Exercise instructions:
All the data below should be printed again without a single difference.

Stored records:
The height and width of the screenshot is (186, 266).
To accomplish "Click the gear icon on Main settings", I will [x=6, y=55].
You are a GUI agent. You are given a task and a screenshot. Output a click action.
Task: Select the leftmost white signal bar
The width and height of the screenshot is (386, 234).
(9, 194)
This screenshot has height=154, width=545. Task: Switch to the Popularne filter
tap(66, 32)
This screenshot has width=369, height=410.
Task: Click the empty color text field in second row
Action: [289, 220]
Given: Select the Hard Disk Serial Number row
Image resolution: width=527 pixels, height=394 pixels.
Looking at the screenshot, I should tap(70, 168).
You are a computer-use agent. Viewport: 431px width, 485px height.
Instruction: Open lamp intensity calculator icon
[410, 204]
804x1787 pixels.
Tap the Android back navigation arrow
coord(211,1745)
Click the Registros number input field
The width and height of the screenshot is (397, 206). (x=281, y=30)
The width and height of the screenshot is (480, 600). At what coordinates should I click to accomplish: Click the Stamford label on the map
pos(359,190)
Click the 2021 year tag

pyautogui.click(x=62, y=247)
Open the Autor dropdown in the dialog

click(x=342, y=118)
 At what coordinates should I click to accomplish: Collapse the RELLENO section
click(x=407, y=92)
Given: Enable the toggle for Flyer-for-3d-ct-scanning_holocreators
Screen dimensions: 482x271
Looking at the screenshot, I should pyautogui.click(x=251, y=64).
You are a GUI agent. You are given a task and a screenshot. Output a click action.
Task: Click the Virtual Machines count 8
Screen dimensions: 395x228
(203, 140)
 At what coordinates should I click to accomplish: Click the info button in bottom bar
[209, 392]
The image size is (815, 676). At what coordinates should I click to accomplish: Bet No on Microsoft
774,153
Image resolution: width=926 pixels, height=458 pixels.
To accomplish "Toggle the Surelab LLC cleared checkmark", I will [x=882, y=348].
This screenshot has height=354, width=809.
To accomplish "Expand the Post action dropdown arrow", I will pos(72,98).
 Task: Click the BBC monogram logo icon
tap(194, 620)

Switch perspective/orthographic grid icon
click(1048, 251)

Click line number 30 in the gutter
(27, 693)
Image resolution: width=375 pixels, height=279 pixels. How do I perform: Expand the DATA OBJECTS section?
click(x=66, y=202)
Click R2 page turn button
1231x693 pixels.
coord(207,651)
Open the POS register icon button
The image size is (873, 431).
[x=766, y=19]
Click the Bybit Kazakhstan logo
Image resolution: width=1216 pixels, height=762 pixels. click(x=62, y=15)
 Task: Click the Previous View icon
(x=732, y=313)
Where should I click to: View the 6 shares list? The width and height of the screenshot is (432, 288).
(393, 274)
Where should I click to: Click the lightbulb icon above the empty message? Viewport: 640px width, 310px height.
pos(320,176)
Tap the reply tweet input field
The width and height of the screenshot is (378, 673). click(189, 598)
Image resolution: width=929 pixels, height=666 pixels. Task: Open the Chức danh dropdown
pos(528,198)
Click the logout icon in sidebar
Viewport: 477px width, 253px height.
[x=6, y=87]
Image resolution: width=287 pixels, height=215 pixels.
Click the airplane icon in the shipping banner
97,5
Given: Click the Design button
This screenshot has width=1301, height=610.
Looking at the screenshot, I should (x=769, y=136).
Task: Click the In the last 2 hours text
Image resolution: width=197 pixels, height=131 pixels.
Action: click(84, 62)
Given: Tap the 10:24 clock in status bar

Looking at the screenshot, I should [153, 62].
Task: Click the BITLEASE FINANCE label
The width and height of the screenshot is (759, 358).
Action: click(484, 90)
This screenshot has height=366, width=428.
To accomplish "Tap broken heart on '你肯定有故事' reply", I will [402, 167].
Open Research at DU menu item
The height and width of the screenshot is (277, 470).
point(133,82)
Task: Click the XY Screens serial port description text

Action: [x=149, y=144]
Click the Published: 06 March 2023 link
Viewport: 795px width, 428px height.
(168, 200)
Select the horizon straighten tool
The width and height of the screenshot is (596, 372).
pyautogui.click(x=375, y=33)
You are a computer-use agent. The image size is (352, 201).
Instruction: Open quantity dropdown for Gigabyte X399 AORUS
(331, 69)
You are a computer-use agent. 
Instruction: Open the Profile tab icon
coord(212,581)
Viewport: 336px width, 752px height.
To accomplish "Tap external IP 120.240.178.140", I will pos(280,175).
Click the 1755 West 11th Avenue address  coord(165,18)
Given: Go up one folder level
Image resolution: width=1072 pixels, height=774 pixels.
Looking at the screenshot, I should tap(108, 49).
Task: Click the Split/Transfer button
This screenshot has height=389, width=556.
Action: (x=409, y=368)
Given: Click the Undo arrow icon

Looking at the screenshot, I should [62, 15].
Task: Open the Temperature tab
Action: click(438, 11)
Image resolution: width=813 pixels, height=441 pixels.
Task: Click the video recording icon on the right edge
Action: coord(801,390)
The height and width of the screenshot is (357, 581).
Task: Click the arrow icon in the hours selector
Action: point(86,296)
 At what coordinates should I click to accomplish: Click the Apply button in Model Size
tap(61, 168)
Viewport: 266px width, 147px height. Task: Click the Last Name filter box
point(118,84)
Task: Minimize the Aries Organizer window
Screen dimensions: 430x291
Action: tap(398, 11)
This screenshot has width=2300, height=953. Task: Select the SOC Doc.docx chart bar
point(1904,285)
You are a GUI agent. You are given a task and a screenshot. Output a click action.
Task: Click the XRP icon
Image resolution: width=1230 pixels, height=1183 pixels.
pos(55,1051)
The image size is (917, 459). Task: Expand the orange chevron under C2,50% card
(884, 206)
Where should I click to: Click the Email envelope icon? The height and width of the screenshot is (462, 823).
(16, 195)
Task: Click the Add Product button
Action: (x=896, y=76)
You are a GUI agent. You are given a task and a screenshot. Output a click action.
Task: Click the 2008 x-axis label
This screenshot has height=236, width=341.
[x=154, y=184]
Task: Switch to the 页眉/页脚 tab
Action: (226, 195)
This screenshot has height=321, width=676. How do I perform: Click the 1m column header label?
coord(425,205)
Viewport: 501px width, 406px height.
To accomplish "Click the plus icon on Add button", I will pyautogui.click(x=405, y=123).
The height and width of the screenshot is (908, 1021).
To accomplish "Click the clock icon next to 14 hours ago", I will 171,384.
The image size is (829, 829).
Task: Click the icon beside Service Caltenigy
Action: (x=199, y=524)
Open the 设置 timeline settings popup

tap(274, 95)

Answer space:
The height and width of the screenshot is (186, 266).
To accomplish "Click the gear icon on Main settings", I will [x=6, y=55].
You are a GUI agent. You are given a task and a screenshot. Output a click action.
Task: Select the leftmost white signal bar
The width and height of the screenshot is (386, 234).
(9, 194)
This screenshot has height=154, width=545. Task: Switch to the Popularne filter
tap(66, 32)
This screenshot has width=369, height=410.
Task: Click the empty color text field in second row
Action: [289, 220]
Given: Select the Hard Disk Serial Number row
Image resolution: width=527 pixels, height=394 pixels.
Looking at the screenshot, I should tap(70, 168).
You are a computer-use agent. Viewport: 431px width, 485px height.
Instruction: Open lamp intensity calculator icon
[410, 204]
804x1787 pixels.
Tap the Android back navigation arrow
coord(211,1745)
Click the Registros number input field
The width and height of the screenshot is (397, 206). (x=281, y=30)
The width and height of the screenshot is (480, 600). At what coordinates should I click to accomplish: Click the Stamford label on the map
pos(359,190)
Click the 2021 year tag

pyautogui.click(x=62, y=247)
Open the Autor dropdown in the dialog

click(x=342, y=118)
 At what coordinates should I click to accomplish: Collapse the RELLENO section
click(x=407, y=92)
Given: Enable the toggle for Flyer-for-3d-ct-scanning_holocreators
Screen dimensions: 482x271
Looking at the screenshot, I should pyautogui.click(x=251, y=64).
You are a GUI agent. You are given a task and a screenshot. Output a click action.
Task: Click the Virtual Machines count 8
Screen dimensions: 395x228
(203, 140)
 At what coordinates should I click to accomplish: Click the info button in bottom bar
[209, 392]
The image size is (815, 676). At what coordinates should I click to accomplish: Bet No on Microsoft
774,153
Image resolution: width=926 pixels, height=458 pixels.
To accomplish "Toggle the Surelab LLC cleared checkmark", I will [x=882, y=348].
This screenshot has height=354, width=809.
To accomplish "Expand the Post action dropdown arrow", I will pos(72,98).
 Task: Click the BBC monogram logo icon
tap(194, 620)

Switch perspective/orthographic grid icon
click(1048, 251)

Click line number 30 in the gutter
(27, 693)
Image resolution: width=375 pixels, height=279 pixels. How do I perform: Expand the DATA OBJECTS section?
click(x=66, y=202)
Click R2 page turn button
1231x693 pixels.
coord(207,651)
Open the POS register icon button
The image size is (873, 431).
[x=766, y=19]
Click the Bybit Kazakhstan logo
Image resolution: width=1216 pixels, height=762 pixels. click(x=62, y=15)
 Task: Click the Previous View icon
(x=732, y=313)
Where should I click to: View the 6 shares list? The width and height of the screenshot is (432, 288).
(393, 274)
Where should I click to: Click the lightbulb icon above the empty message? Viewport: 640px width, 310px height.
pos(320,176)
Tap the reply tweet input field
The width and height of the screenshot is (378, 673). click(189, 598)
Image resolution: width=929 pixels, height=666 pixels. Task: Open the Chức danh dropdown
pos(528,198)
Click the logout icon in sidebar
Viewport: 477px width, 253px height.
[x=6, y=87]
Image resolution: width=287 pixels, height=215 pixels.
Click the airplane icon in the shipping banner
97,5
Given: Click the Design button
This screenshot has width=1301, height=610.
Looking at the screenshot, I should (x=769, y=136).
Task: Click the In the last 2 hours text
Image resolution: width=197 pixels, height=131 pixels.
Action: click(84, 62)
Given: Tap the 10:24 clock in status bar

Looking at the screenshot, I should [153, 62].
Task: Click the BITLEASE FINANCE label
The width and height of the screenshot is (759, 358).
Action: click(484, 90)
This screenshot has height=366, width=428.
To accomplish "Tap broken heart on '你肯定有故事' reply", I will [402, 167].
Open Research at DU menu item
The height and width of the screenshot is (277, 470).
point(133,82)
Task: Click the XY Screens serial port description text

Action: [x=149, y=144]
Click the Published: 06 March 2023 link
Viewport: 795px width, 428px height.
(168, 200)
Select the horizon straighten tool
The width and height of the screenshot is (596, 372).
pyautogui.click(x=375, y=33)
You are a computer-use agent. The image size is (352, 201).
Instruction: Open quantity dropdown for Gigabyte X399 AORUS
(331, 69)
You are a computer-use agent. 
Instruction: Open the Profile tab icon
coord(212,581)
Viewport: 336px width, 752px height.
To accomplish "Tap external IP 120.240.178.140", I will pos(280,175).
Click the 1755 West 11th Avenue address  coord(165,18)
Given: Go up one folder level
Image resolution: width=1072 pixels, height=774 pixels.
Looking at the screenshot, I should tap(108, 49).
Task: Click the Split/Transfer button
This screenshot has height=389, width=556.
Action: (x=409, y=368)
Given: Click the Undo arrow icon

Looking at the screenshot, I should [62, 15].
Task: Open the Temperature tab
Action: click(438, 11)
Image resolution: width=813 pixels, height=441 pixels.
Task: Click the video recording icon on the right edge
Action: coord(801,390)
The height and width of the screenshot is (357, 581).
Task: Click the arrow icon in the hours selector
Action: point(86,296)
 At what coordinates should I click to accomplish: Click the Apply button in Model Size
tap(61, 168)
Viewport: 266px width, 147px height. Task: Click the Last Name filter box
point(118,84)
Task: Minimize the Aries Organizer window
Screen dimensions: 430x291
Action: tap(398, 11)
This screenshot has width=2300, height=953. Task: Select the SOC Doc.docx chart bar
point(1904,285)
You are a GUI agent. You are given a task and a screenshot. Output a click action.
Task: Click the XRP icon
Image resolution: width=1230 pixels, height=1183 pixels.
pos(55,1051)
The image size is (917, 459). Task: Expand the orange chevron under C2,50% card
(884, 206)
Where should I click to: Click the Email envelope icon? The height and width of the screenshot is (462, 823).
(16, 195)
Task: Click the Add Product button
Action: (x=896, y=76)
You are a GUI agent. You are given a task and a screenshot. Output a click action.
Task: Click the 2008 x-axis label
This screenshot has height=236, width=341.
[x=154, y=184]
Task: Switch to the 页眉/页脚 tab
Action: (226, 195)
This screenshot has height=321, width=676. How do I perform: Click the 1m column header label?
coord(425,205)
Viewport: 501px width, 406px height.
To accomplish "Click the plus icon on Add button", I will pyautogui.click(x=405, y=123).
The height and width of the screenshot is (908, 1021).
To accomplish "Click the clock icon next to 14 hours ago", I will 171,384.
The image size is (829, 829).
Task: Click the icon beside Service Caltenigy
Action: (x=199, y=524)
Open the 设置 timeline settings popup

tap(274, 95)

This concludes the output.